As previously mentioned, the Kinkaid Act was the most influential factor in the settlement of McPherson County and Tryon. With a population increase from 517 in 1900 to 2,470 in 1910, Tryon boomed. Churches, schools, and businesses were established. The Tryon State Bank was organized in 1910. Being the only financial institution in McPherson County, the bank progressed through the years. Hard times brought about by the Great Depression and the drought of the 1930's forced the bank to close for a period of five months. Another significant business established during Tryon's initial development is the former David Store, now known as the Ranch Store. Michael David arrived in Tryon in 1903 and built a general store out of sod just north of the present building. The sod building, now non-extant, was fourteen by twenty four feet with a sleeping loft for Mr. David. Needing more space, David built a one-story frame, with false-front store in 1916. Nearly 75 years later, the David Store/Ranch Store still continues to serve the community needs providing a source of food, clothing and entertainment.
Other settlements in McPherson County include Lena, Ringgold, and Flats. These three communities never experienced the success that Tryon achieved. Ringgold, with a population of fifteen, continues to operate a rural grade school. Lena and Flats consist of a few residential buildings and support no commercial businesses.
Agriculture and Ranching
McPherson County is classified in the Sand Hills Range Livestock Production region of the state. Cattle production and related agricultural practice is the major economic enterprise in the county.
Irrigation was attempted as early as 1900 with sporadic attempts at further development throughout the first half of the century. In the 1960's and 1970's center pivot irrigation was practiced in the county. Many ranchers depend on their crops grown on irrigated land to feed herds through the winter. Events such as the Great Depression, the drought of the 1930's and the recession of the 1980's has contributed to family and corporate ranches consisting of thousands of acres.

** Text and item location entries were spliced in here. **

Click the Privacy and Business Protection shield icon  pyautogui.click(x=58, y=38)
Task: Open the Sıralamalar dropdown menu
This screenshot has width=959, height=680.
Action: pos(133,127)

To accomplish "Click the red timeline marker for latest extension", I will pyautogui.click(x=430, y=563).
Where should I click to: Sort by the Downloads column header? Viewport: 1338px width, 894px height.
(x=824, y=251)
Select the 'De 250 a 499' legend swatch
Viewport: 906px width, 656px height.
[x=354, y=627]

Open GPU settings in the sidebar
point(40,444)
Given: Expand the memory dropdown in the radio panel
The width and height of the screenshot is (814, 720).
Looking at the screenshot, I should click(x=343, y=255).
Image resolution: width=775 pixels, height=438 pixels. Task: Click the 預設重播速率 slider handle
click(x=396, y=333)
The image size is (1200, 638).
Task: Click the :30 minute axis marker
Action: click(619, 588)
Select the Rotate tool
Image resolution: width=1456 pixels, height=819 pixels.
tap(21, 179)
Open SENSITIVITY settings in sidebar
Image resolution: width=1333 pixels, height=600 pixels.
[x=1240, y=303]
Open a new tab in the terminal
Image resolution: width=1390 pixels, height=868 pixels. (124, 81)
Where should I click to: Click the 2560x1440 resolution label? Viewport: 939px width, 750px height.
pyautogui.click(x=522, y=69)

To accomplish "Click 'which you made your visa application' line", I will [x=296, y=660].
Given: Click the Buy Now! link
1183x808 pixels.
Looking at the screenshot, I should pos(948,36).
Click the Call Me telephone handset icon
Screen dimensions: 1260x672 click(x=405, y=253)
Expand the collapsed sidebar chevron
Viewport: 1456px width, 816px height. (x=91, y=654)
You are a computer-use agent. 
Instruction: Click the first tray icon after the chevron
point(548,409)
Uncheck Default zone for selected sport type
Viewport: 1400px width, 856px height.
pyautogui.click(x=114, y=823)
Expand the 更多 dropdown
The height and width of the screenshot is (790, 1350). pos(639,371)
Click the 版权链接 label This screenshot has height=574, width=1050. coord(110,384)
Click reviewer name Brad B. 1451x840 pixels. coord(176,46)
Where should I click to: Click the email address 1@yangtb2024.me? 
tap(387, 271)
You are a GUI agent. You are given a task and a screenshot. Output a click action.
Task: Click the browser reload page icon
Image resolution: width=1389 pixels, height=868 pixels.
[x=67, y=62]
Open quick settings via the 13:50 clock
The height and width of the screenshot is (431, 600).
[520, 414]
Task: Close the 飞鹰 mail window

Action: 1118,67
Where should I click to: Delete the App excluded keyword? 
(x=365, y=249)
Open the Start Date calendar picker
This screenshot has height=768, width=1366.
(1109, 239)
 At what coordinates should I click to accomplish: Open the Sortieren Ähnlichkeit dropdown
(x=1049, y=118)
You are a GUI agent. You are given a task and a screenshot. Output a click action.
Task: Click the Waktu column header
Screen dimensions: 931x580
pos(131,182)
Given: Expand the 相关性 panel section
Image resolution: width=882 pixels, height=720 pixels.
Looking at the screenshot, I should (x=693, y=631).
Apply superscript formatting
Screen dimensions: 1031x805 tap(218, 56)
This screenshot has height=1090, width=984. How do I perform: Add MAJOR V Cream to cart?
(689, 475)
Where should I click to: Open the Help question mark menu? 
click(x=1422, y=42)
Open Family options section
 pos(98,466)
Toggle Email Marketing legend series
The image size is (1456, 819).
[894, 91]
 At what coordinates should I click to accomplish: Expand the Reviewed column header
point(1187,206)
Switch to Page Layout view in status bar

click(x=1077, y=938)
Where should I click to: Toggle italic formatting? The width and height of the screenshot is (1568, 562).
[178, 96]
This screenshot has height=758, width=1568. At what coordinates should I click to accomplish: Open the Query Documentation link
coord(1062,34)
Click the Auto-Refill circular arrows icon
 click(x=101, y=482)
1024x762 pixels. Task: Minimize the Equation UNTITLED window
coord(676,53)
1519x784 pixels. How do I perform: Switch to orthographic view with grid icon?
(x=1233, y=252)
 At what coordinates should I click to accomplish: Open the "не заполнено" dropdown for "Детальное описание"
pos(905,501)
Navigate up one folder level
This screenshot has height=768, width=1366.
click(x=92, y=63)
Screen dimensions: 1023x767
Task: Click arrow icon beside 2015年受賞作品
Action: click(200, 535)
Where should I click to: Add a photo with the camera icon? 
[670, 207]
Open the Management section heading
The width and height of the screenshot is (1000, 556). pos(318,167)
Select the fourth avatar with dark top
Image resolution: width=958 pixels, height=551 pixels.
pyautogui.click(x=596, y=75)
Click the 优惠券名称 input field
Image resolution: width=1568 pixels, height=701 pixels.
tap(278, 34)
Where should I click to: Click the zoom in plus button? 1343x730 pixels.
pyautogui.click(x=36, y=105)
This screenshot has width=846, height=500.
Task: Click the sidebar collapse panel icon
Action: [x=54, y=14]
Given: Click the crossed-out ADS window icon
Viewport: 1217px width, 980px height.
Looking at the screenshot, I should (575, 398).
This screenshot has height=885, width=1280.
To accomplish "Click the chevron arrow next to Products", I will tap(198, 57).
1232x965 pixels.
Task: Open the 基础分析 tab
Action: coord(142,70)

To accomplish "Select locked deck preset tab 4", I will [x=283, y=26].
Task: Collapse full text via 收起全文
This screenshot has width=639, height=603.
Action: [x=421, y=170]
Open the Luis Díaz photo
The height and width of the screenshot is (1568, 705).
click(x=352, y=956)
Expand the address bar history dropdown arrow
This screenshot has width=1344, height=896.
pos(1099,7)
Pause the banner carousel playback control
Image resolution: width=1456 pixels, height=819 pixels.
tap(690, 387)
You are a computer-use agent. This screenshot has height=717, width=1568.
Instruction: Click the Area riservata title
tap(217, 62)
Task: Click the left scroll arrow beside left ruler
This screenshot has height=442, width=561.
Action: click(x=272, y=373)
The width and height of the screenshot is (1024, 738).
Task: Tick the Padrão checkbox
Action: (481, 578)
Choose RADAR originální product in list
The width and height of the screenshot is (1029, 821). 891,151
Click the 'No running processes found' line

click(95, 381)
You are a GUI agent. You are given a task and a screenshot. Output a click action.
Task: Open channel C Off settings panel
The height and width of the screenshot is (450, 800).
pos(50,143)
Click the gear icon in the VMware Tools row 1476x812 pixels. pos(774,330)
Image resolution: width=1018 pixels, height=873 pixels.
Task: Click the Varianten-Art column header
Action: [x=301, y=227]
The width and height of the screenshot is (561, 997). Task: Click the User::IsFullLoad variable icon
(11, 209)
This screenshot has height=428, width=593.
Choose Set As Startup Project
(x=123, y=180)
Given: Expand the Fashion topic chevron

McPherson County, organized in 1890, originally included land now known as Arthur County. Settlement was slow due to lack of rail transportation in the county. The Kinkaid Act of 1904 provided the greatest influx of settlers to the region, however, harsh conditions and lack of resources in the sandhills forced most to leave. The depression and drought of the 1930's also affected county settlement. Various businesses in Tryon closed or changed hands while ranchers sold out and moved away. From an initial county population of 401 in 1890 to a peak of 2,470 in 1910, and the current 1980 census of 593, McPherson County remains one of the lowest populated regions in the state with only one person per one-and-one-half square miles. Being located in the Sand Hills region, McPherson County is an important contributer to cattle production. It also has the distinction of being the only "dry" county in Nebraska with no liquor sold within county boundaries.